### WORK TO COMPLETE
Your answer must be the exact lines from the one with "Task: Select the R62.5 radius dimension label" to the end of the data, both included, with no pictures.
╔══
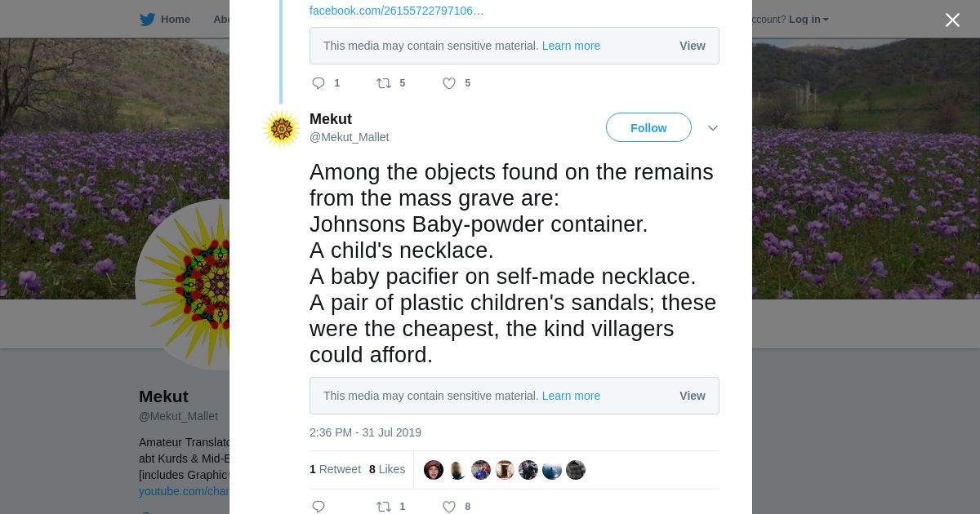Viewport: 980px width, 514px height.
Task: Click the Twitter bird Home icon
Action: tap(148, 20)
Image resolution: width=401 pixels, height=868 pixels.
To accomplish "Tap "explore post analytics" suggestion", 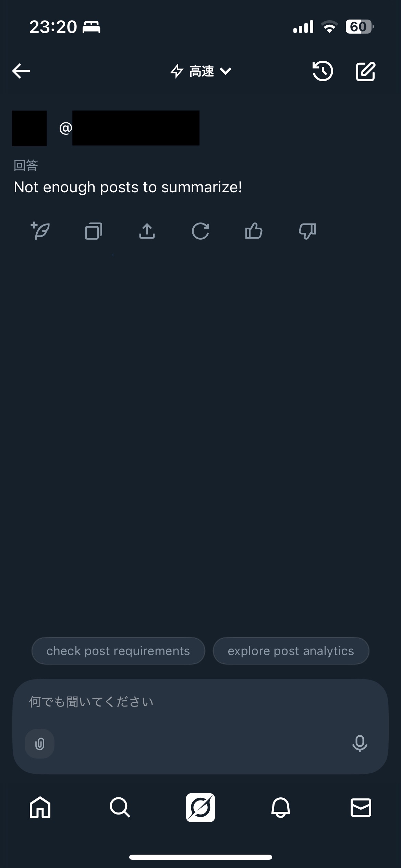I will [x=291, y=651].
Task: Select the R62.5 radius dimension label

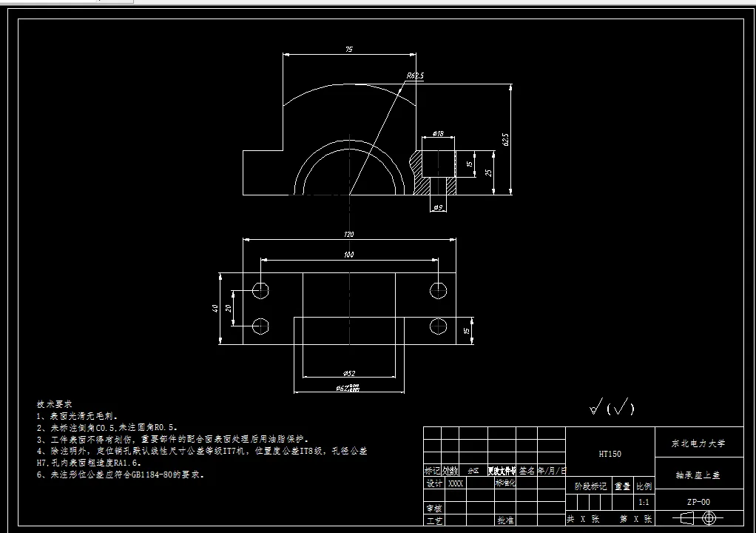Action: pos(415,76)
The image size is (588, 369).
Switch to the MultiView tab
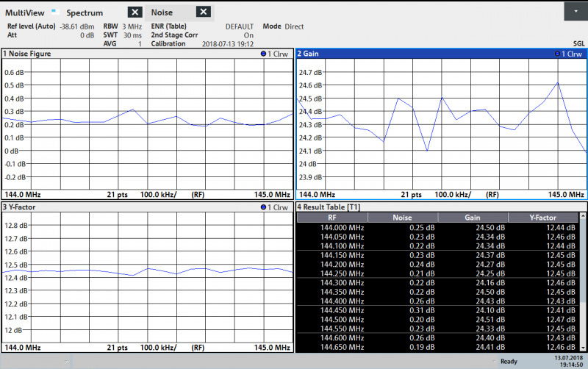pos(26,12)
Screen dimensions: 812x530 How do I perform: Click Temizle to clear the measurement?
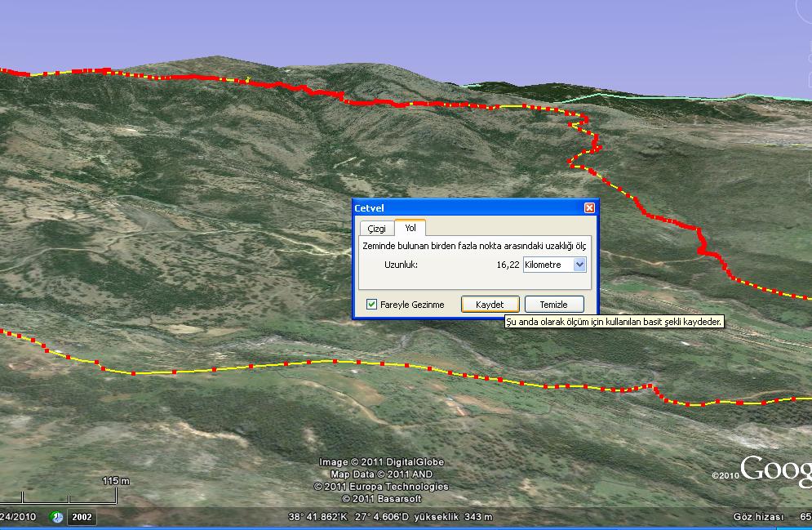[553, 305]
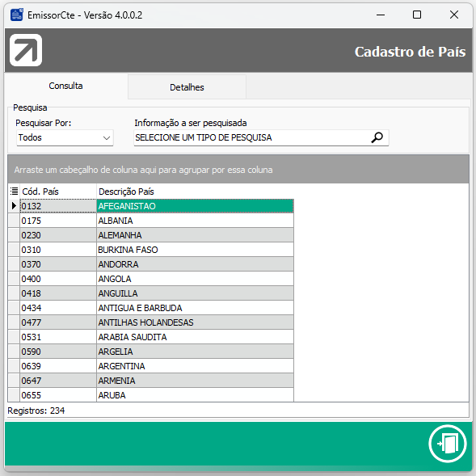The image size is (476, 476).
Task: Sort by Cód. País column header
Action: [x=58, y=192]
╚══
### FINAL ANSWER
Task: Select the R62.5 radius dimension label

Action: pos(415,76)
The image size is (588, 369).
Switch to the MultiView tab
pos(26,12)
Screen dimensions: 812x530 How do I perform: Click Temizle to clear the measurement?
[553, 305]
The image size is (476, 476).
Task: Sort by Cód. País column header
Action: [x=58, y=192]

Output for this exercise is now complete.